That's nice  :Smile: 

Thanks for help  :Smile: 

----------

## doublehp

keyson , can you tell me what is the problem when putting UPS in serie ? power input of one on output of other ... they are online, and I can set bypass mode  :Smile: 

----------

## keyson

Well I see the point you have about doubling the time.

There may be a problem if the input measurement is sensitive

to the wave form. Some ups is not sine wave out so it may upset the

input circuit of the next ups.

It sense frequency and input voltage.

You may run the upsdrvctl with -DD (debug) so you see vat it complain about.

Have to rush again.

----------

## doublehp

Look at the specification of my model MGE MX 4000RT ... i really dont think it outputs anything square. Log's even provide me the power factor of output !!!

So, if i use the bypass mode, input of second UPS is unchanged anyway in normal mode; so, the point to mention only applies when first UPS is waving (online, and on power failures). I can have a look at the output on my oscilloscope ... 

... far from a perfect sin wave ... i would say there is less than 2% noise in the form. Really, the top of the wave has less than 20V high frequency noise: about 20Vpp (peak to peak) at 20kHz on the top, where the voltage is about 350V (top of the 50Hz peak).
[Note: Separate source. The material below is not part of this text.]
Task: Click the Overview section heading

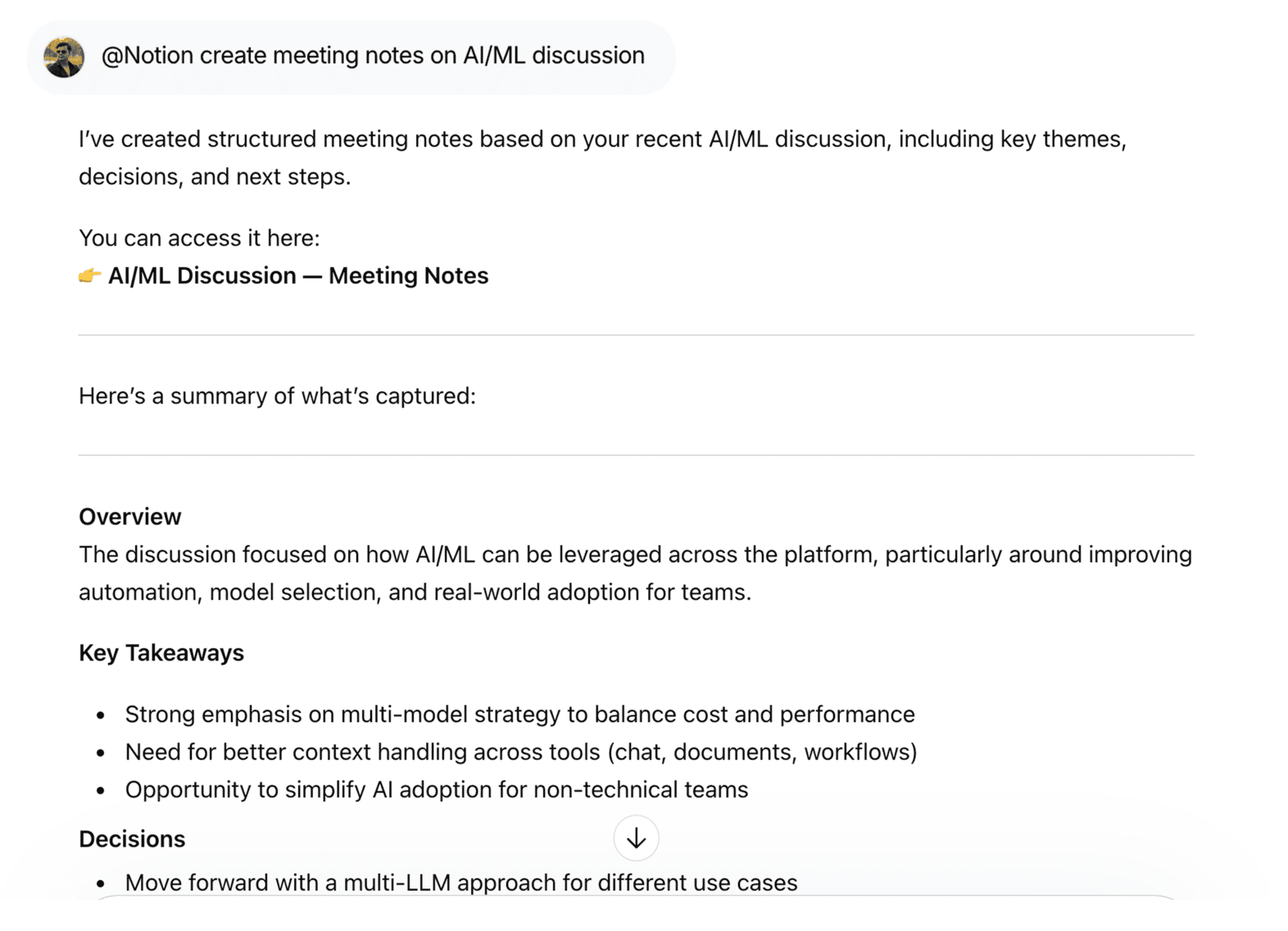Action: (129, 516)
Oh, and from memory, this 20kHz noise may come from one of the computers of the network ... i remember I had troubles on some circuit because of some 20kHz noise when a particular computer is plugged ... 
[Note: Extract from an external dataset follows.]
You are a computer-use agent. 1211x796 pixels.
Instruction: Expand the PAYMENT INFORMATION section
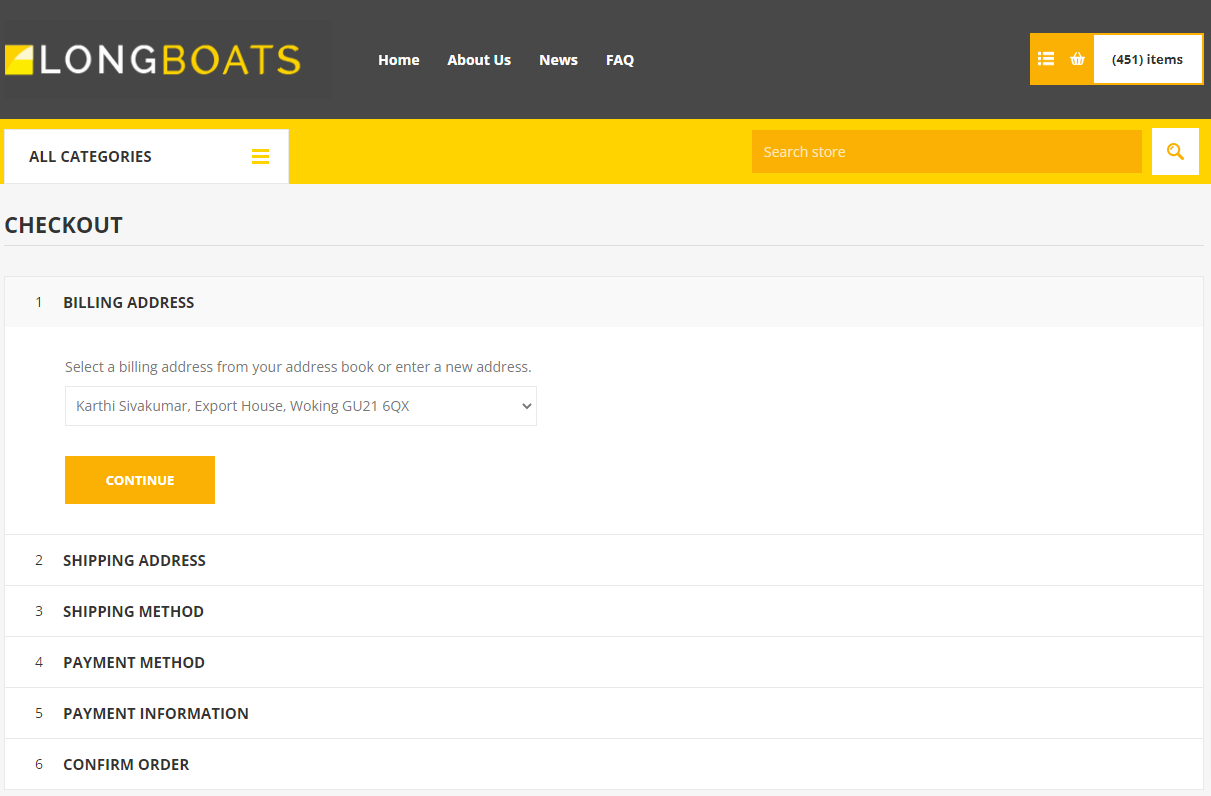click(x=156, y=713)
I think this high end UPS give a nice wave  :Smile: 

I will compare with a low range UPS. Elite 2005 ... hell I never thought an UPS could be such a square wave generator  :Smile: 

In fact, I find that the wave generated by the 4000RT is even "better sin" than the wave provided by the electric company  :Smile:  I will take pics if you want  :Smile: 

So, if they give a "perfect" sin wave, there should be no problem connecting them serially ?  :Smile: 

----------

## keyson

There should be no problem if the wave is OK, but don't blame me if something burning   :Wink: 

And the 20KHz on top is probably as you say from the switch in the PS of

one computer. But I have looked at some output with my scope, and some low-end equipment

give more or less a square wave.

I run Powerware (Eaton) ups'es  one PW3105 one PW5115 and one PW5125.

At the moment I have the 5115 connected.

I'm one of the authors of the bcmxcp driver for NUT, and Eaton was nice to send me the

PW5125 as a development tool.

Regards

Kjell

----------